> [Saved dataset items]:
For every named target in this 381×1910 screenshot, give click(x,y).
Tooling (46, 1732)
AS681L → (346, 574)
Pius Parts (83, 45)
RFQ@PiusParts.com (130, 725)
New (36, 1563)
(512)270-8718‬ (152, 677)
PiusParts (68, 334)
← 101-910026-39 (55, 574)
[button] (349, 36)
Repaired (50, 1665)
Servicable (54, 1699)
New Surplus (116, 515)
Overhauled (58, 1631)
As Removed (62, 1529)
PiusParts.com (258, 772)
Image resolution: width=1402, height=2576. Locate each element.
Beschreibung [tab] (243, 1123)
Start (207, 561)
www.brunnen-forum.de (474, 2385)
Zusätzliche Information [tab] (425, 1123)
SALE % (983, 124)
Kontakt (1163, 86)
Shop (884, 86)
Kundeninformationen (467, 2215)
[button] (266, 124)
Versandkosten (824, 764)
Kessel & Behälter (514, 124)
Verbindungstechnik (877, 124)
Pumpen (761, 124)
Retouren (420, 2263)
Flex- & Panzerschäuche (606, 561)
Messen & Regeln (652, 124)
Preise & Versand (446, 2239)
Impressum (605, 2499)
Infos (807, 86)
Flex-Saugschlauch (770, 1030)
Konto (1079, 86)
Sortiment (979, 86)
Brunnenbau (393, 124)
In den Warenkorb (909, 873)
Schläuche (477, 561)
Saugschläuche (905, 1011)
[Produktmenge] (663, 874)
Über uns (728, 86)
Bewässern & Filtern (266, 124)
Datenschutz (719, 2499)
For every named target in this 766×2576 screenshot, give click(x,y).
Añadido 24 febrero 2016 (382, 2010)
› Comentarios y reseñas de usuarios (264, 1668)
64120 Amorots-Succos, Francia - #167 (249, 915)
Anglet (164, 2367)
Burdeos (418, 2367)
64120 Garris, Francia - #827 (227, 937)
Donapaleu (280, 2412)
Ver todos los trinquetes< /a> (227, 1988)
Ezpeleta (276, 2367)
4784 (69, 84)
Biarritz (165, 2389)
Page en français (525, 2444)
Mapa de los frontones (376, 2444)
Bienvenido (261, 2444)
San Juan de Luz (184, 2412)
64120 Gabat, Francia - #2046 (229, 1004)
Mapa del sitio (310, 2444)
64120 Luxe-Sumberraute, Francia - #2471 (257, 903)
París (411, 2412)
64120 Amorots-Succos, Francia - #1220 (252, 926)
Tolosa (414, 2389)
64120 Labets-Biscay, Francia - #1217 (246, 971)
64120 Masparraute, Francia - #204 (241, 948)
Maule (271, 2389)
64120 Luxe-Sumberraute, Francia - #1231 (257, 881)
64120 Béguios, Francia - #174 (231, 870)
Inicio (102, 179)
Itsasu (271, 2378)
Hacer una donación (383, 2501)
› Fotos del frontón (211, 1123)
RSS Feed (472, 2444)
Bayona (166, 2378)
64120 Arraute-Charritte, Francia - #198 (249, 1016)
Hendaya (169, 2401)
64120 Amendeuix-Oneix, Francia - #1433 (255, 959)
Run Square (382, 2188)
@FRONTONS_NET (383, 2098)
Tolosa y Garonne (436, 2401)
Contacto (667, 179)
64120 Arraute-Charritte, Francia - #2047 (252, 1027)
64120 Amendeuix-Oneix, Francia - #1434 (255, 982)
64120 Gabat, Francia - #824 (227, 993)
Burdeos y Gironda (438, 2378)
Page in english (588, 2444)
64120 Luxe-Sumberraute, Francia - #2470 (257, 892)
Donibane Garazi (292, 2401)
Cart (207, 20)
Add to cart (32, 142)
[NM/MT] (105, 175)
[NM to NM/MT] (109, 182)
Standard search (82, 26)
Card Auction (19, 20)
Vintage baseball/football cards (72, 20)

> [BRIEF]:
Put every line of the material above into a JSON list of strings, one string per line, and leave out blank lines.

> [SOLUTION TO THIS PROBLEM]:
[
  "For every named target in this 381×1910 screenshot, give click(x,y).",
  "Tooling (46, 1732)",
  "AS681L → (346, 574)",
  "Pius Parts (83, 45)",
  "RFQ@PiusParts.com (130, 725)",
  "New (36, 1563)",
  "(512)270-8718‬ (152, 677)",
  "PiusParts (68, 334)",
  "← 101-910026-39 (55, 574)",
  "[button] (349, 36)",
  "Repaired (50, 1665)",
  "Servicable (54, 1699)",
  "New Surplus (116, 515)",
  "Overhauled (58, 1631)",
  "As Removed (62, 1529)",
  "PiusParts.com (258, 772)",
  "Image resolution: width=1402, height=2576. Locate each element.",
  "Beschreibung [tab] (243, 1123)",
  "Start (207, 561)",
  "www.brunnen-forum.de (474, 2385)",
  "Zusätzliche Information [tab] (425, 1123)",
  "SALE % (983, 124)",
  "Kontakt (1163, 86)",
  "Shop (884, 86)",
  "Kundeninformationen (467, 2215)",
  "[button] (266, 124)",
  "Versandkosten (824, 764)",
  "Kessel & Behälter (514, 124)",
  "Verbindungstechnik (877, 124)",
  "Pumpen (761, 124)",
  "Retouren (420, 2263)",
  "Flex- & Panzerschäuche (606, 561)",
  "Messen & Regeln (652, 124)",
  "Preise & Versand (446, 2239)",
  "Impressum (605, 2499)",
  "Infos (807, 86)",
  "Flex-Saugschlauch (770, 1030)",
  "Konto (1079, 86)",
  "Sortiment (979, 86)",
  "Brunnenbau (393, 124)",
  "In den Warenkorb (909, 873)",
  "Schläuche (477, 561)",
  "Saugschläuche (905, 1011)",
  "[Produktmenge] (663, 874)",
  "Über uns (728, 86)",
  "Bewässern & Filtern (266, 124)",
  "Datenschutz (719, 2499)",
  "For every named target in this 766×2576 screenshot, give click(x,y).",
  "Añadido 24 febrero 2016 (382, 2010)",
  "› Comentarios y reseñas de usuarios (264, 1668)",
  "64120 Amorots-Succos, Francia - #167 (249, 915)",
  "Anglet (164, 2367)",
  "Burdeos (418, 2367)",
  "64120 Garris, Francia - #827 (227, 937)",
  "Donapaleu (280, 2412)",
  "Ver todos los trinquetes< /a> (227, 1988)",
  "Ezpeleta (276, 2367)",
  "4784 (69, 84)",
  "Biarritz (165, 2389)",
  "Page en français (525, 2444)",
  "Mapa de los frontones (376, 2444)",
  "Bienvenido (261, 2444)",
  "San Juan de Luz (184, 2412)",
  "64120 Gabat, Francia - #2046 (229, 1004)",
  "Mapa del sitio (310, 2444)",
  "64120 Luxe-Sumberraute, Francia - #2471 (257, 903)",
  "París (411, 2412)",
  "64120 Amorots-Succos, Francia - #1220 (252, 926)",
  "Tolosa (414, 2389)",
  "64120 Labets-Biscay, Francia - #1217 (246, 971)",
  "64120 Masparraute, Francia - #204 (241, 948)",
  "Maule (271, 2389)",
  "64120 Luxe-Sumberraute, Francia - #1231 (257, 881)",
  "64120 Béguios, Francia - #174 (231, 870)",
  "Inicio (102, 179)",
  "Itsasu (271, 2378)",
  "Hacer una donación (383, 2501)",
  "› Fotos del frontón (211, 1123)",
  "RSS Feed (472, 2444)",
  "Bayona (166, 2378)",
  "64120 Arraute-Charritte, Francia - #198 (249, 1016)",
  "Hendaya (169, 2401)",
  "64120 Amendeuix-Oneix, Francia - #1433 (255, 959)",
  "Run Square (382, 2188)",
  "@FRONTONS_NET (383, 2098)",
  "Tolosa y Garonne (436, 2401)",
  "Contacto (667, 179)",
  "64120 Arraute-Charritte, Francia - #2047 (252, 1027)",
  "64120 Amendeuix-Oneix, Francia - #1434 (255, 982)",
  "64120 Gabat, Francia - #824 (227, 993)",
  "Burdeos y Gironda (438, 2378)",
  "Page in english (588, 2444)",
  "64120 Luxe-Sumberraute, Francia - #2470 (257, 892)",
  "Donibane Garazi (292, 2401)",
  "Cart (207, 20)",
  "Add to cart (32, 142)",
  "[NM/MT] (105, 175)",
  "[NM to NM/MT] (109, 182)",
  "Standard search (82, 26)",
  "Card Auction (19, 20)",
  "Vintage baseball/football cards (72, 20)"
]